“Mr. Baker, when he and I had a four-and-a-half-hour meeting here in Moscow, never told me that, so those who doubt the success of the commonwealth should beware and not be so pessimistic. The people here are weary of pessimism, and the share of pessimism is too much for the people to handle. Now they need some belief, finally.”
He ends the interview beaming and wishing everyone, “Happy Christmas!”
The proceedings are recorded by a broad-faced man with a short haircut standing at a discreet distance with a heavy film camera on his shoulder. Yeltsin’s personal cameraman, Alexander Kuznetsov, has the task of recording the Russian president’s daily activities. He sees his role as providing footage of Yeltsin that will be sufficiently flattering so that “Naina is satisfied and his daughters will not be making faces in front of the television.” He is secretly an admirer of Gorbachev and was in negotiations with Andrey Grachev to work for the Soviet president until he received a more tempting offer from Yeltsin. He did not mention this when he was being hired, as “Yeltsin couldn’t stand Gorbachev.”
The job of recording the colorful Russian president’s life and times, he reflects, puts him “in the front row of the political theatre of the time, enjoying the performance of the best actor at the end of the second millennium.” Nevertheless, in Kuznetsov’s opinion, “It is Gorbachev’s name that will be written in history in gold writing—and Yeltsin’s only in capital letters.”6
Chapter 17
PERFIDIOUSNESS, LAWLESSNESS, INFAMY
On Saturday, August 17, 1991, KGB chief Vladimir Kryuchkov invited a small number of highly placed party members to join him for a steam bath in a secret KGB guest house at the end of Moscow’s Leninsky Prospekt. They included Defense Minister Dmitry Yazov; Prime Minister Valentin Pavlov; President Gorbachev’s chief of staff, Valery Boldin; and two other senior party officials, Oleg Baklanov and Oleg Shenin.1
Wrapped in towels, they made small talk. Kryuchkov told them of an intelligence report that seemed to show Gorbachev kowtowing to America. It wasn’t until they had dressed and were drinking vodka and Scotch whisky at a trestle table in the garden that Kryuchkov revealed the reason they all had been invited.
The country was facing total chaos, he said. Gorbachev was not acting adequately. He had intelligence that Gorbachev planned to fire the prime minister and other members of government, including himself, after the ceremonial signing of the new union treaty on the following Tuesday. The treaty would mean the end of the USSR and could not be tolerated. If Gorbachev would not lead them, and if they could not control him, he would have to be forced to leave the scene.
It was time to make a move, he went on. Gorbachev was due to return from his Black Sea vacation on Monday. They would send a delegation to Foros tomorrow, Sunday, and ask the president to join them in declaring a state of emergency. If he refused, they would invite him to resign. They would set up an emergency committee and do what was needed themselves.
All went along with the plan. Yazov offered to provide a military plane to fly to Foros. In the meantime he would bring troops into Moscow to demonstrate to the populace where power lay. The defense minister smirked at Boldin. He joked that when Gorbachev saw that his chief of staff was involved, he would say, “Et tu Brute?” Boldin was hardly in a mood for humor, however.
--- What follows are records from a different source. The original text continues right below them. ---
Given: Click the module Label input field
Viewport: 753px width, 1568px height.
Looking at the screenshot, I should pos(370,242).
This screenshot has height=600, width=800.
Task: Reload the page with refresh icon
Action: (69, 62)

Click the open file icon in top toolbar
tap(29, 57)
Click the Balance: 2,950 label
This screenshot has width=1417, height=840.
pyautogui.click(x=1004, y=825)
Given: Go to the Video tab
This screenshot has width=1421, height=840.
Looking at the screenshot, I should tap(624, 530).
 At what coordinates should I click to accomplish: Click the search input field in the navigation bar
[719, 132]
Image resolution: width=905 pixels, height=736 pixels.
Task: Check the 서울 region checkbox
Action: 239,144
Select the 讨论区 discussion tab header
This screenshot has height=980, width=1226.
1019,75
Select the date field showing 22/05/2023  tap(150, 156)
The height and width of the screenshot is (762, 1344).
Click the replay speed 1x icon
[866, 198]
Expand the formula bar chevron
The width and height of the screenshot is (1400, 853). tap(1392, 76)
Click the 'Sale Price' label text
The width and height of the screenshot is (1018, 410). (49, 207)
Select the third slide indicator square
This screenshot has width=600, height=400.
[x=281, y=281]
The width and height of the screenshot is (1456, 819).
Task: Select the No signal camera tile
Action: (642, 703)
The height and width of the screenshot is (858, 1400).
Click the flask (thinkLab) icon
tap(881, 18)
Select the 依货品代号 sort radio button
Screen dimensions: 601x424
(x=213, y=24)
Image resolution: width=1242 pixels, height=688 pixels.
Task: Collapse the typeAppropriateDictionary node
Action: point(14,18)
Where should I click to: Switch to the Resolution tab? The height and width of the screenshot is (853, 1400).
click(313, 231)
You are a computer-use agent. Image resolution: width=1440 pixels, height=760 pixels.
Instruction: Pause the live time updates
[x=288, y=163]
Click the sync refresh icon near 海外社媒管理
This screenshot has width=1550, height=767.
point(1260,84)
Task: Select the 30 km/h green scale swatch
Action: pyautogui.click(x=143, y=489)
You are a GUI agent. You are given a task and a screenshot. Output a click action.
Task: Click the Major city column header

He was ill with a liver ailment and had been on an IV drip in the hospital for a week, but he had signed himself out because the country was disintegrating and “I simply had to set my personal considerations aside.”
The plotters were told by Kryuchkov that Interior Minister Boris Pugo was an instigator of the plan and he was also confident that Vice President Gennady Yanayev would cooperate once he was informed. He was also sure they could handle any resistance from the general population. Two hundred and fifty thousand pairs of handcuffs had been ordered from a factory in Pskov, and Lefortovo prison made ready for an influx of detainees.
The coup got under way the next day, Sunday, August 18, with the house arrest of Mikhail Gorbachev. A military plane provided by Yazov landed at the Belbek military base near Foros at 5 p.m. after a two-hour flight from Moscow. On board were Baklanov, Shenin, Boldin, and another enthusiastic putschist, General Valentin Varennikov. The four men represented the pillars of the Soviet establishment. Baklanov, with broad earnest face and furrowed brow, was head of the Soviet Union’s military-industrial complex. Shenin, prematurely bald with large domed forehead, was the Politburo member responsible for party organization. Boldin, besides being Gorbachev’s chief of staff, was a senior member of the Central Committee. Varennikov, in large rimless glasses with a thin moustache and lank hair combed over in Hitler style, was commander of Soviet land forces.